One of my big takeaways here at RSA 2012 in San Francisco is the dichotomy--nay, the chasm--between the dual business imperatives of security and mobile device support, especially in a bring your own device (BYOD) setup. This problem is core to the consumerization of IT and it's not a good situation out there, folks.

Most of the press going into the show indicated a focus on "big data" and privacy issues and there was a lot of that. But I think that by far the biggest problem on people's minds was that of data breaches.

You don't hear big news stories often anymore about massive breaches of, for example, credit card data. But breaches do happen. In fact, it's likely that we only find out about a minority of them. The really successful ones go undetected. And there are weaknesses enough in corporate networks without adding mobility to the mix.
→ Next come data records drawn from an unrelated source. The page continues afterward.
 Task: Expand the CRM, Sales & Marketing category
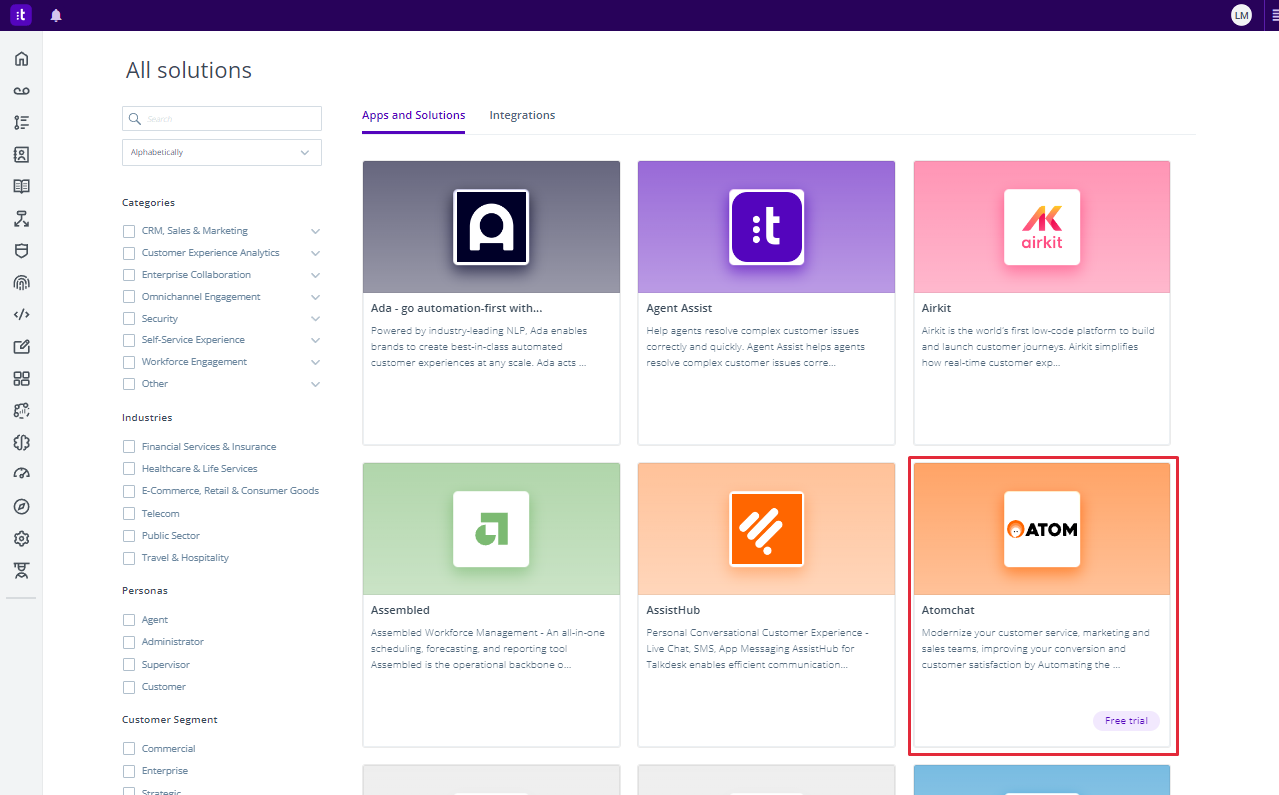(x=315, y=231)
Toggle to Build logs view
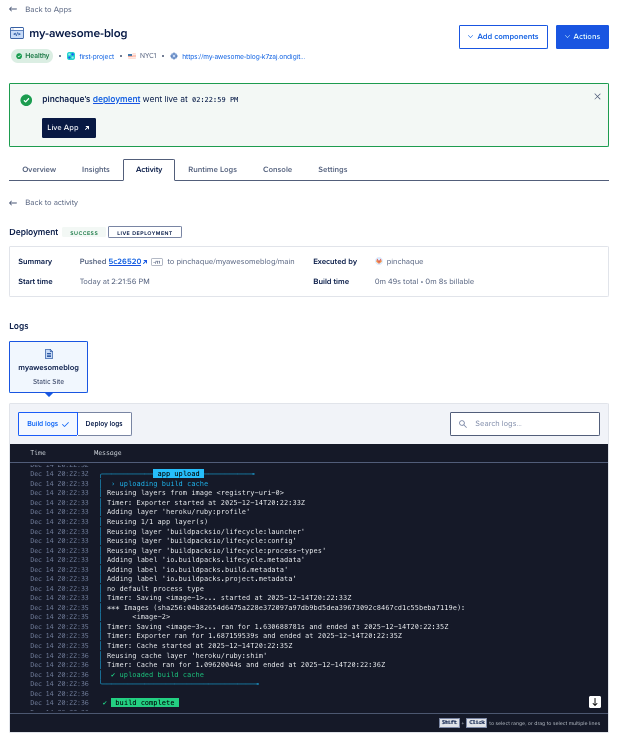The width and height of the screenshot is (628, 749). pyautogui.click(x=47, y=424)

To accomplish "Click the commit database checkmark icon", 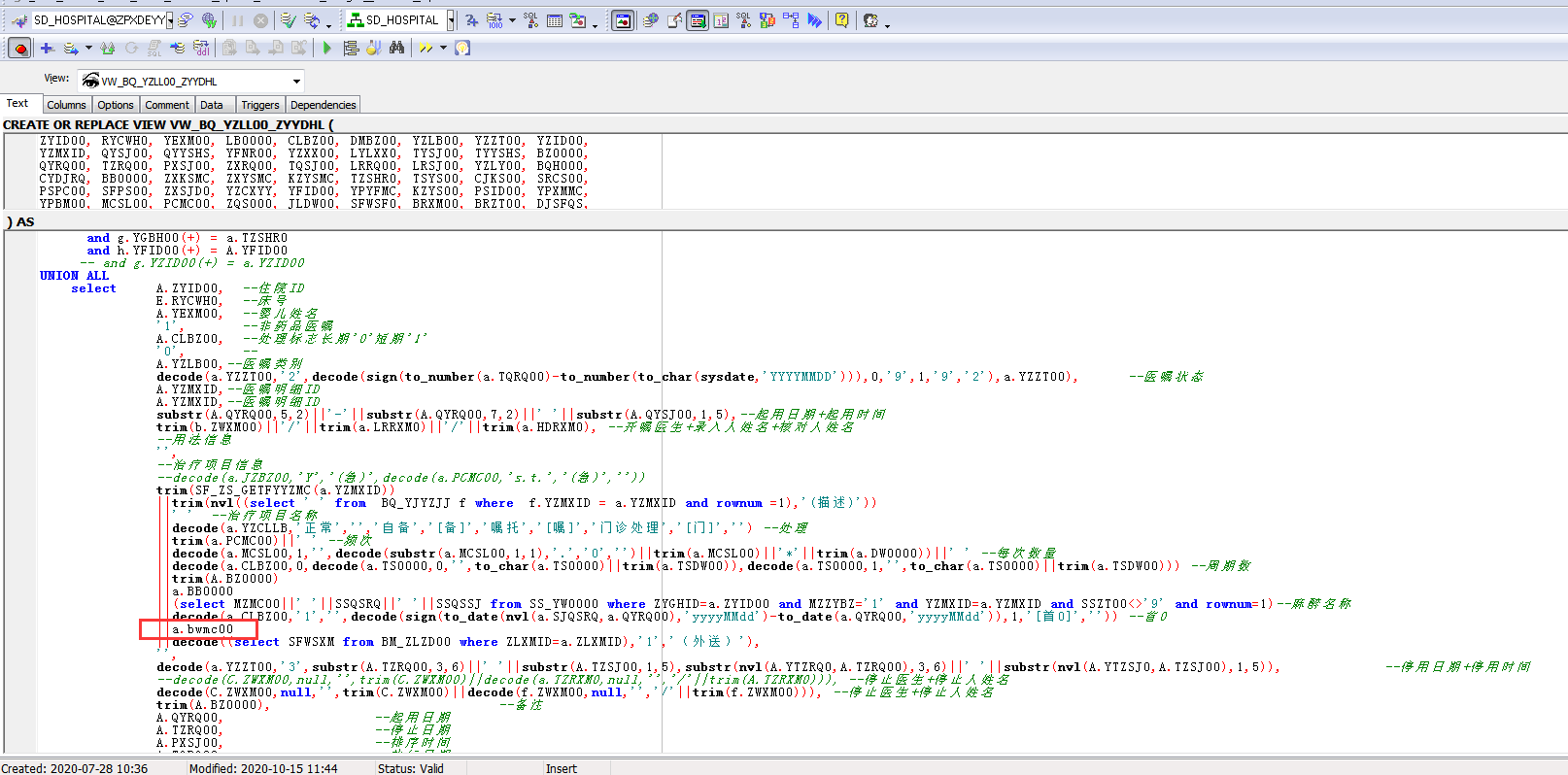I will 289,19.
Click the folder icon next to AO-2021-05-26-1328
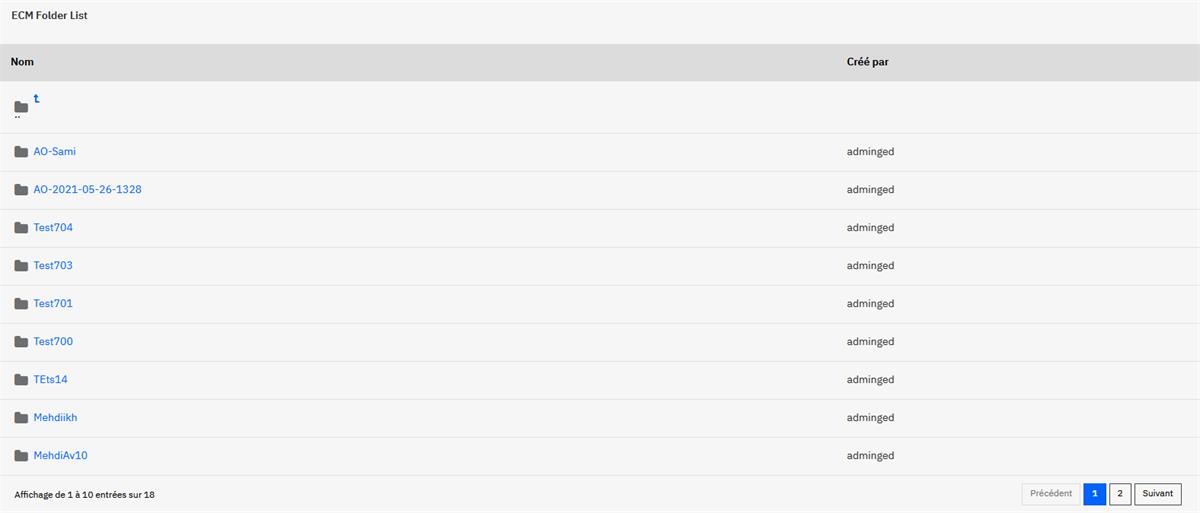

On one of the panels I saw Michael Dahn of PricewaterhouseCoopers put it this way: The right way, the only real way to protect your data is to begin at the beginning: Identify your data, protect it, and protect all access to it. Unfortunately, very few companies have a clear idea of where all their data is.

Now throw in users with their own devices on mobile networks demanding access to that data you're supposed to be protecting, both because it's your job and because there are laws that require you to protect it. For you to have any real confidence in the data under such circumstances you'll have to have control of the device, the software running on it, and the power to wipe it if necessary.

There are companies that demand this sort of control in a BYOD environment and it's probably still not enough. BYOD itself is an outcome of the fact that convenience will almost always trump security. We pay a lot of lip service to security, but in the end we don't want ourselves inconvenienced by it.

There are solutions out there that hold out some hope for IT to meet their obligations without their users hating them too much. Good Technology, for example, has a mobile app environment that is isolated and secured. Good got a bad reputation for apps that were unpleasant to use, but the latest versions look great to me.

But for now, it appears that our systems are disturbingly open to attack and our data subject to breach. BYOD makes this worse by taking it all outside the control of IT. If I were rolling out mobility at a company I'd want to do it as slowly and carefully as possible.